C. R.C. 5739.02(B)(35)(a) Is Not Affected by Our Conclusion
{¶ 33} The tax commissioner also argues that treating the promotional items in this case as purchases for resale effectively nullifies R.C. 5739.02(B)(35)(a), which exempts from sales tax those items that are purchased with the intention of using them to facilitate retail sales. R.C. 5739.02(B)(35)(a) states that the sales covered by its terms "consist[ ] of newspaper inserts, catalogues, coupons, flyers, gift certificates, or other advertising material that prices and describes tangible personal property offered for retail sale." The tax commissioner argues that because that list does not include items like the promotional items at issue in this case, the General Assembly must have intended that the promotional items in this case be subject to taxation.
{¶ 34} However, the mere fact that an exemption exists for one category of promotional items does not mean that all other promotional items are subject to taxation. We have explained that the promotional items here are not subject to sales tax under R.C. 5739.01(E), because they were bought by the Reds for the purpose of reselling them. Because the Reds' purchase of the promotional items did not constitute a "retail sale" under R.C. 5739.01(E), the provisions of R.C. 5739.02 -which apply only to retail sales-are irrelevant in this case. We accordingly *1187reject the tax commissioner's argument that our conclusion in this case effectively nullifies R.C. 5739.02(B)(35)(a).
III. CONCLUSION
{¶ 35} Echoing a phrase often used by the person who was the youngest-ever Major League Baseball player, a longtime Reds player and radio commentator, and a native of Hamilton, Ohio, Joe Nuxhall, having completed our analysis, we are now "rounding third and heading for home."

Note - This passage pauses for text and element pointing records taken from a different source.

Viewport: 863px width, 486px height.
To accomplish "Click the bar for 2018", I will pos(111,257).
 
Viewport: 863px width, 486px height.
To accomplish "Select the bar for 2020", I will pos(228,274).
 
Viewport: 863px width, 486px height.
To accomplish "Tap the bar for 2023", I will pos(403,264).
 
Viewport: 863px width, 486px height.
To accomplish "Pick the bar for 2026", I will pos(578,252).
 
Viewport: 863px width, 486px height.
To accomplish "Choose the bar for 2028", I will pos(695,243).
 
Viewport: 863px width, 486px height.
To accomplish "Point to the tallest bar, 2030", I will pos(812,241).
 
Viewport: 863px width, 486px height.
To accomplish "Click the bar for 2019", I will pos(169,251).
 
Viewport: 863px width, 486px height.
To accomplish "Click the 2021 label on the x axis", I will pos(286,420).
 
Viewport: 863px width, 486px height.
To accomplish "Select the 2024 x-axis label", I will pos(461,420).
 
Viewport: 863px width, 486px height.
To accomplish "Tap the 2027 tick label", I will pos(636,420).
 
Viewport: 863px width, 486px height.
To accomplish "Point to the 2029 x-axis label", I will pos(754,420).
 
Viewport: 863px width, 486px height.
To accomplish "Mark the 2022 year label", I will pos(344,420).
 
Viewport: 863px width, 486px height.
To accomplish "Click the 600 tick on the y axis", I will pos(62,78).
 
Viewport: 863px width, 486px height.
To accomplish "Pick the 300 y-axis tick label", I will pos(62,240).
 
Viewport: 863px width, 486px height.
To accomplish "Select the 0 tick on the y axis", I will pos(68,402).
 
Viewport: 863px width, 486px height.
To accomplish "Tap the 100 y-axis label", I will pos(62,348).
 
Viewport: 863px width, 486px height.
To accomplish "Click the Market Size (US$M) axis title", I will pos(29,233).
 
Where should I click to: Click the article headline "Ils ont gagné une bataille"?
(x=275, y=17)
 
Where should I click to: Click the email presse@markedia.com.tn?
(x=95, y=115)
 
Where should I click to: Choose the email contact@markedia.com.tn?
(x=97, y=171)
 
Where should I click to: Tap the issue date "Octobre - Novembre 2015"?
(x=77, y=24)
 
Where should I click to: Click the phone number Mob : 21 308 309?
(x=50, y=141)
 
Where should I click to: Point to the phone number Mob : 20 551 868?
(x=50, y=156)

{¶ 36} Because the specific evidence in the record establishes that fans who purchase tickets to Reds games at which unique promotional items will be distributed do so with the expectation that they will receive those promotional items, we conclude that consideration is given in exchange for the Reds' agreement to supply fans with those promotional items. The transfer of promotional items to fans thus constitutes a "sale" pursuant to R.C. 5739.01(B)(1), and the promotional items are subject to the sale-for-resale exemption of R.C. 5739.01(E). We accordingly conclude that the Reds are not liable for use tax on the promotional items pursuant to R.C. 5741.02.
*522{¶ 37} We note that this opinion focuses on the sole issue in the case as identified by the Reds: whether the Reds received consideration from fans in exchange for the promotional items so that those items qualified for the sale-for-resale exemption of R.C. 5739.01(E). We do not reach any conclusions on issues not before us in this appeal, and we reverse the BTA's decision.
Decision reversed.
French, J., concurs.
O'Connor, C.J., and O'Donnell and Kennedy, JJ., concur in judgment only.
DeGenaro, J., dissents, with an opinion joined by Mayle, J.
Christine E. Mayle, J., of the Sixth District Court of Appeals, sitting for DeWine, J.